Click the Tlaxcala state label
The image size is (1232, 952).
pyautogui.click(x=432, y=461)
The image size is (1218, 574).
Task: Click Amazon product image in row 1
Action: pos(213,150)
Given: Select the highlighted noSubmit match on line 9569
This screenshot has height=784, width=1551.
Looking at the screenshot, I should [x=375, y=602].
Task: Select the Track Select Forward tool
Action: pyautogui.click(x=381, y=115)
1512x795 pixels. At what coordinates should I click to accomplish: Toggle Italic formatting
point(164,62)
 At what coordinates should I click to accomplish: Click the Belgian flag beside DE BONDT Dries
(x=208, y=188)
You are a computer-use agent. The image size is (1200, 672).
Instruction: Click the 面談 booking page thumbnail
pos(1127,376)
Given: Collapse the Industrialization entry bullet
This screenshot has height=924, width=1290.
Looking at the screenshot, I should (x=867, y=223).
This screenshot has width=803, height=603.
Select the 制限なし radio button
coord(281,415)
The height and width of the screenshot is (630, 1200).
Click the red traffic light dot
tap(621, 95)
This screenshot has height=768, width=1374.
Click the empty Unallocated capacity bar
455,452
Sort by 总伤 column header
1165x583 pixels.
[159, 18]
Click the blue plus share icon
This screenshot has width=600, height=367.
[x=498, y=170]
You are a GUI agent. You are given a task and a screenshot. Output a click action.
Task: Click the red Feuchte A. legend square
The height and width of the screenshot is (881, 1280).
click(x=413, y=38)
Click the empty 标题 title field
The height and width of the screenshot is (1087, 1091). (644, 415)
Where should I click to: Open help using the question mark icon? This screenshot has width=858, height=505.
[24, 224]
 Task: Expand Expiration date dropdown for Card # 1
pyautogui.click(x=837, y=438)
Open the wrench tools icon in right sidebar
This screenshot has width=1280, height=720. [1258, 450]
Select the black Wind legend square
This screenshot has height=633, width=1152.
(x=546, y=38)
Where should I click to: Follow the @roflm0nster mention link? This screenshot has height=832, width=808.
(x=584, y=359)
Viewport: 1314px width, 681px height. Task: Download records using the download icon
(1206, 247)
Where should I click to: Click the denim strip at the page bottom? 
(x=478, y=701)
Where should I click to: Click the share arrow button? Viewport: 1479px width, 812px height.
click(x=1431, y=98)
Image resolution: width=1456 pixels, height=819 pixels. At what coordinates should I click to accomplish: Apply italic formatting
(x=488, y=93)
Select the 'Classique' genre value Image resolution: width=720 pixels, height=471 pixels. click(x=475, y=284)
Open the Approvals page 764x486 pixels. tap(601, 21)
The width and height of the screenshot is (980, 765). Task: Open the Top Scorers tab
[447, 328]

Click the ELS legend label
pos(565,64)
○ ○ ○ ○ ○ ○ ○
### Task goal
Rewrite all of the items above, replacing every occurrence of "Where should I click to" with "Which spot should I click to" and leaving everything else unchanged.

### Output for this exercise
Click the Tlaxcala state label
The image size is (1232, 952).
pyautogui.click(x=432, y=461)
The image size is (1218, 574).
Task: Click Amazon product image in row 1
Action: pos(213,150)
Given: Select the highlighted noSubmit match on line 9569
This screenshot has height=784, width=1551.
Looking at the screenshot, I should [x=375, y=602].
Task: Select the Track Select Forward tool
Action: pyautogui.click(x=381, y=115)
1512x795 pixels. At what coordinates should I click to accomplish: Toggle Italic formatting
point(164,62)
 At what coordinates should I click to accomplish: Click the Belgian flag beside DE BONDT Dries
(x=208, y=188)
You are a computer-use agent. The image size is (1200, 672).
Instruction: Click the 面談 booking page thumbnail
pos(1127,376)
Given: Collapse the Industrialization entry bullet
This screenshot has height=924, width=1290.
Looking at the screenshot, I should (x=867, y=223).
This screenshot has width=803, height=603.
Select the 制限なし radio button
coord(281,415)
The height and width of the screenshot is (630, 1200).
Click the red traffic light dot
tap(621, 95)
This screenshot has height=768, width=1374.
Click the empty Unallocated capacity bar
455,452
Sort by 总伤 column header
1165x583 pixels.
[159, 18]
Click the blue plus share icon
This screenshot has width=600, height=367.
[x=498, y=170]
You are a GUI agent. You are given a task and a screenshot. Output a click action.
Task: Click the red Feuchte A. legend square
The height and width of the screenshot is (881, 1280).
click(x=413, y=38)
Click the empty 标题 title field
The height and width of the screenshot is (1087, 1091). (644, 415)
Which spot should I click to: Open help using the question mark icon? This screenshot has width=858, height=505.
[24, 224]
 Task: Expand Expiration date dropdown for Card # 1
pyautogui.click(x=837, y=438)
Open the wrench tools icon in right sidebar
This screenshot has width=1280, height=720. [1258, 450]
Select the black Wind legend square
This screenshot has height=633, width=1152.
(x=546, y=38)
Which spot should I click to: Follow the @roflm0nster mention link? This screenshot has height=832, width=808.
(x=584, y=359)
Viewport: 1314px width, 681px height. Task: Download records using the download icon
(1206, 247)
Which spot should I click to: Click the denim strip at the page bottom? 
(x=478, y=701)
Which spot should I click to: Click the share arrow button? Viewport: 1479px width, 812px height.
click(x=1431, y=98)
Image resolution: width=1456 pixels, height=819 pixels. At what coordinates should I click to accomplish: Apply italic formatting
(x=488, y=93)
Select the 'Classique' genre value Image resolution: width=720 pixels, height=471 pixels. click(x=475, y=284)
Open the Approvals page 764x486 pixels. tap(601, 21)
The width and height of the screenshot is (980, 765). Task: Open the Top Scorers tab
[447, 328]

Click the ELS legend label
pos(565,64)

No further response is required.